Afghans have mixed reaction to US election
KABUL — While President Barack Obama praised the military and the sacrifices troops have made in his victory speech early Wednesday, there was one glaring omission: mention of Afghanistan, where 60,000 U.S. troops are still engaged in a war that refuses to end on schedule.
During the campaign, both Obama and Repubican challenger Mitt Romney avoided talking about the messy, unpopular war that the U.S. public has lost interest in, even as troops continue dying.
In his speech, Obama said “a decade of war is ending,” in reference to the deadline, still more than two years away, for international combat troops to leave Afghanistan. But the war is still a daily reality for both Afghans and the thousands of frontline troops who still see steady fighting in Afghanistan’s many contested provinces.

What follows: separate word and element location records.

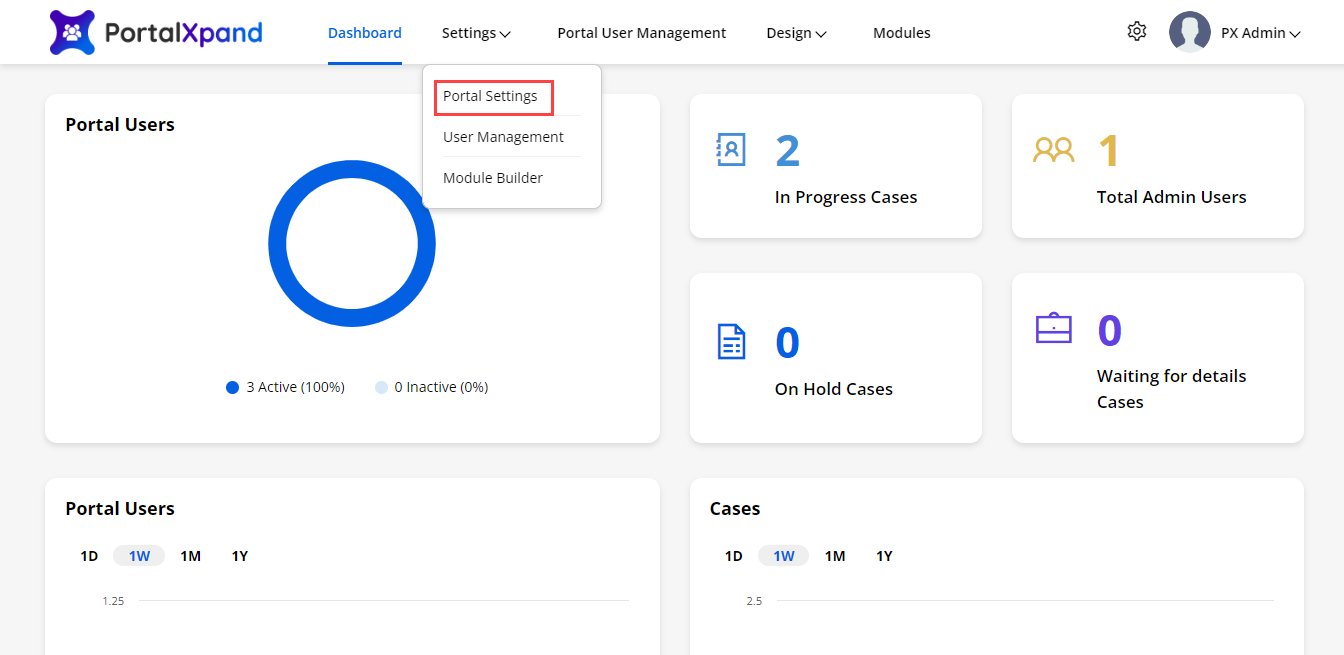Click the PortalXpand logo icon

tap(72, 32)
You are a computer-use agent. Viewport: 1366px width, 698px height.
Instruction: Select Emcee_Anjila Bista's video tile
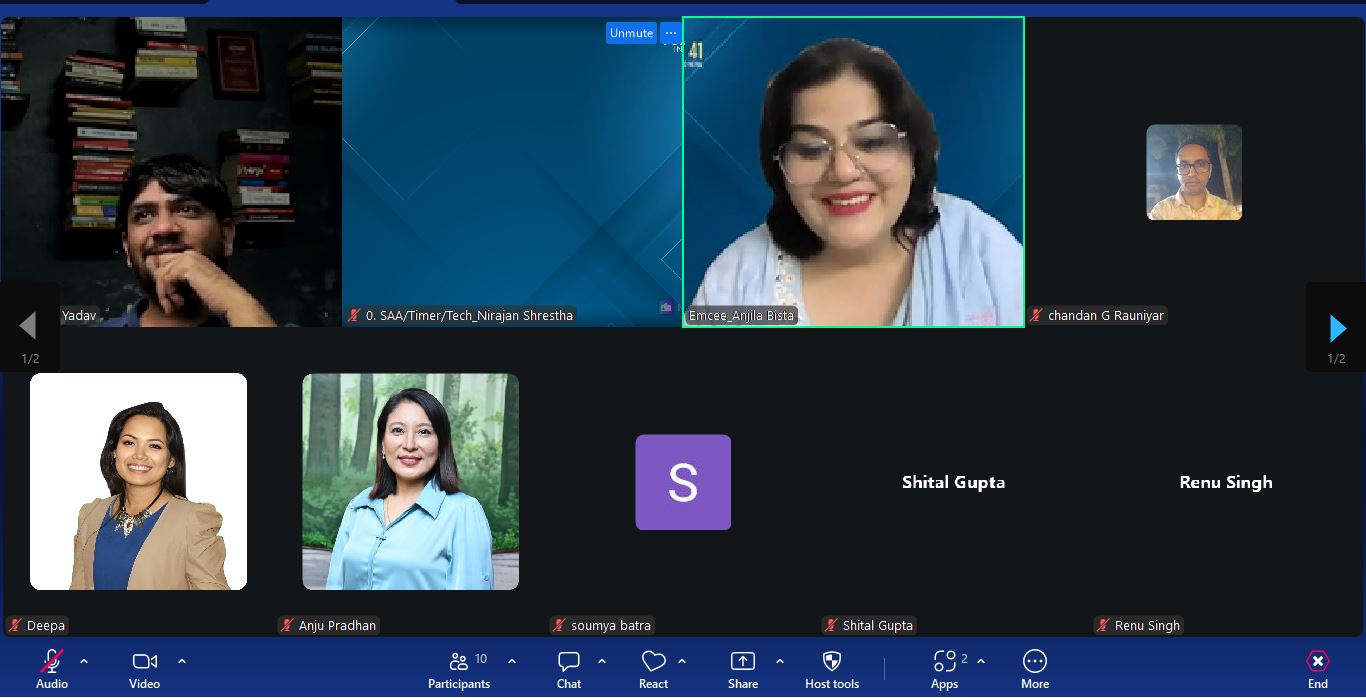[853, 170]
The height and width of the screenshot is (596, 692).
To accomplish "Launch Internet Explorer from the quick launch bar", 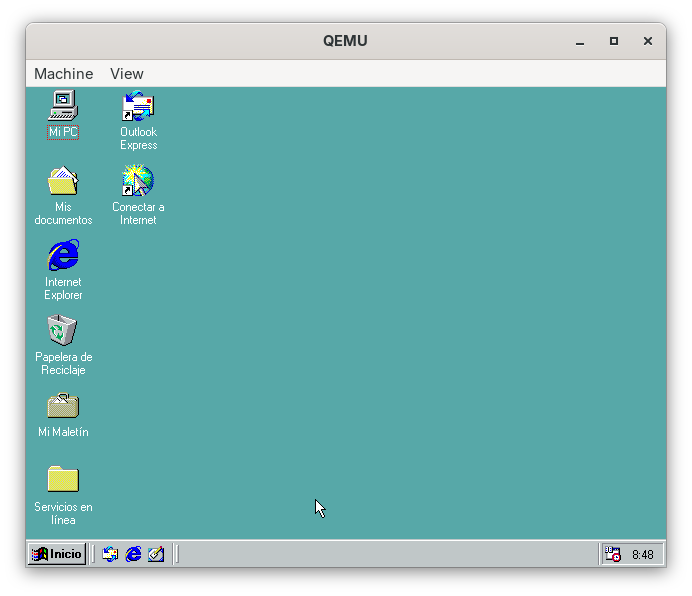I will (x=133, y=554).
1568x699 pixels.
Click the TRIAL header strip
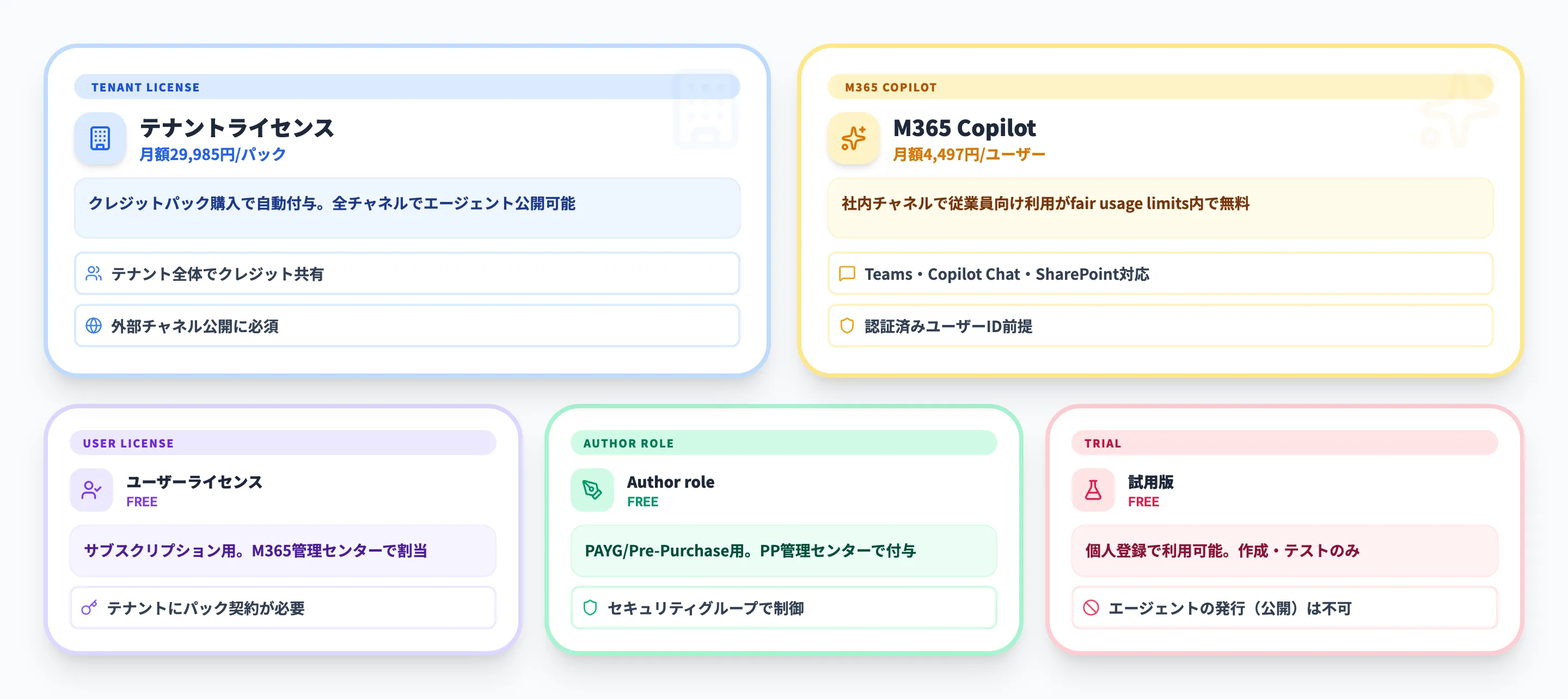point(1102,443)

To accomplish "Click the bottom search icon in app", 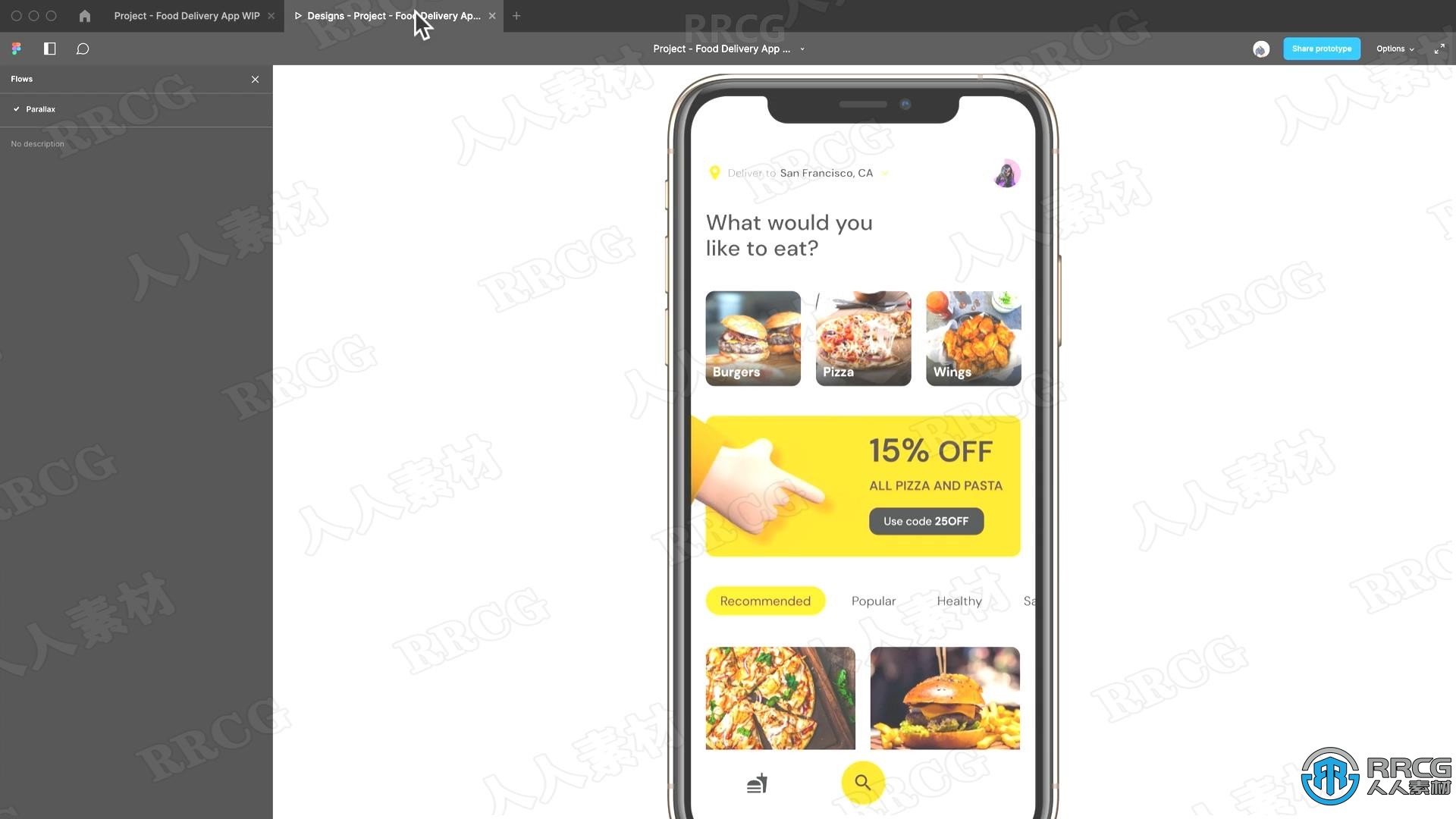I will (x=862, y=781).
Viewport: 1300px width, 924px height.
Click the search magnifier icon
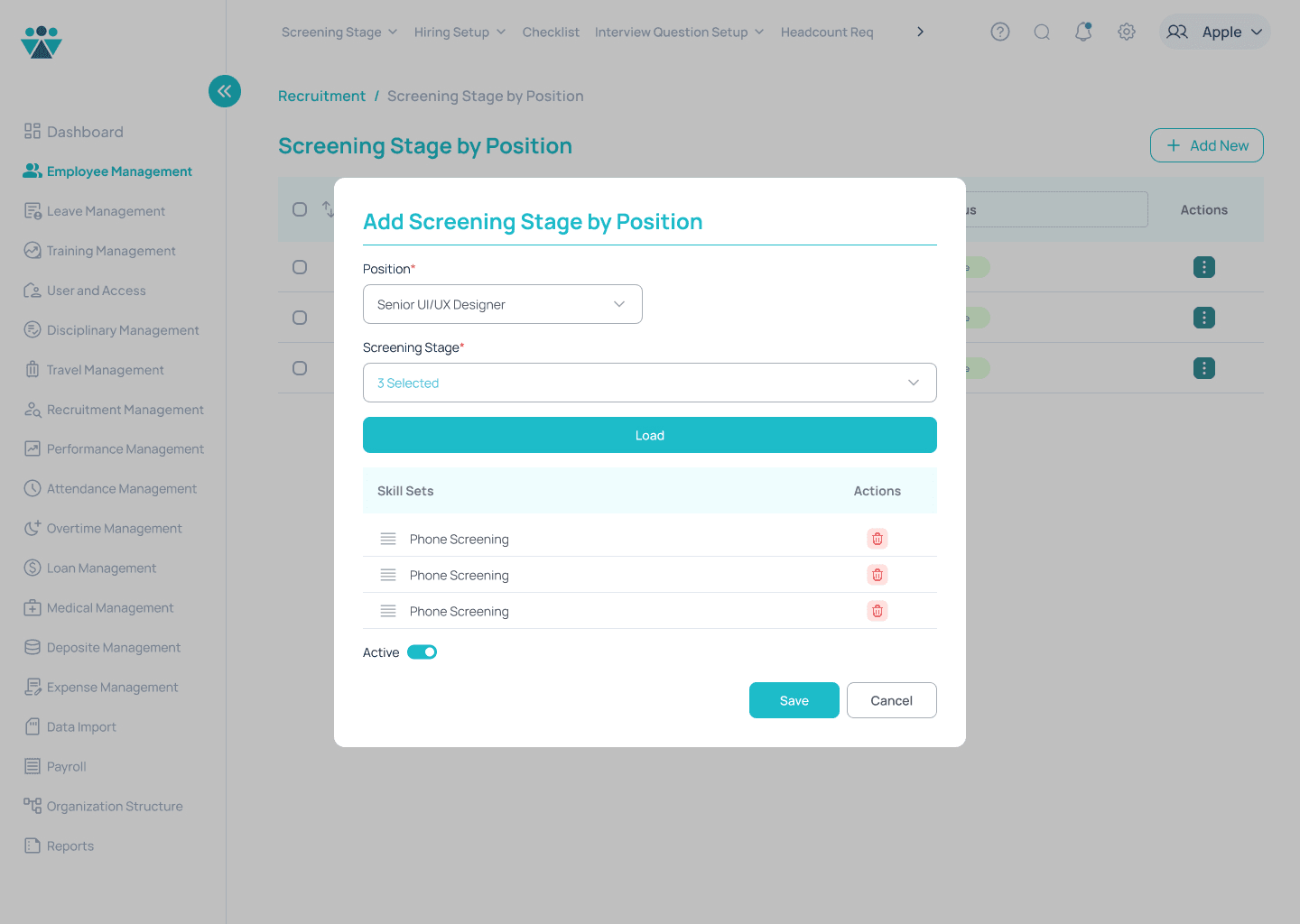coord(1042,32)
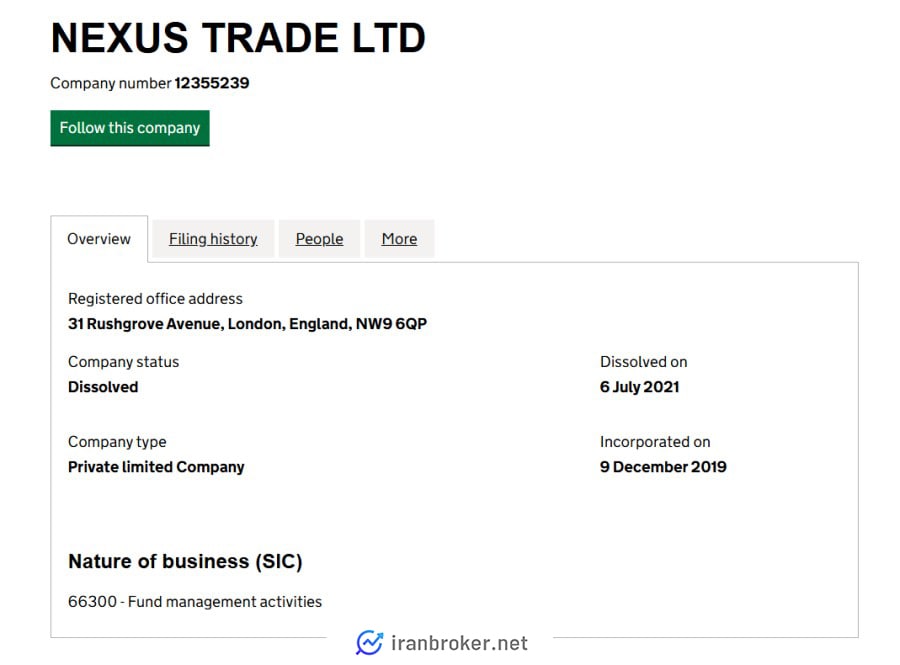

After overseeing the end of the war in Iraq and witnessing the uncertainty that has gripped that country since, Obama now faces the prospect of trying to wind down yet another conflict that is unlikely to offer a clear victory and the probability of a residual American troop presence for years to come.
The U.S. military barred reporters access to deployed troops as they watched returns come in.
The American ambassador to Afghanistan, James Cunningham, released a statement after Obama’s victory, saying the U.S. would not abandon Afghanistan.
“Americans have sacrificed much, and contributed much, in Afghanistan,” the statement said. “President Obama is committed to our enduring partnership, our strategic partnership, with the people of Afghanistan.”
The office of Afghan President Hamid Karzai, who was traveling in Indonesia on Wednesday, issued a brief statement congratulating Obama on his win.
“President Karzai also hopes that with the re-election of President Obama, the bilateral relations between Afghanistan and the United States could further expand on the basis of mutual interests of the two countries,” the statement said.
As news of Obama’s re-election trickled out to Afghans, reaction was mixed. Some were happy for the continuity, but many were wary of what the president will accomplish for Afghanistan after more than 11 years of international occupation that has yet to bring peace to this beleaguered country.
“He should try to focus more on bringing security to our country,” said Abdul Wahid Kareem, a 35-year-old dress shop owner in Kabul. “We can’t do anything on our own for security.”
Two big issues Afghans would like to see the president tackle in his second term are development and a peace deal with the Taliban.
Hedayatullah Ahmadi, owner of a refrigerator repair shop, said Obama needs to focus on building factories and creating job opportunities for Afghans.
“If he fulfills the promises he made to Afghans, then it would be great,” he said. “He said he will bring peace to Afghanistan by 2014.”
Abdul Ghafar, 23, a university student in restive Laghman province, said he would have preferred Romney because he may have brought a different strategy to Afghanistan. Romney also had said he would seek a transition of security to Afghan forces by the end of 2014.
“If Obama follows the same policy he followed the past four years, I don’t think we’ll see positive change in this country,” he said. “Look at my province; there is fighting almost every day.”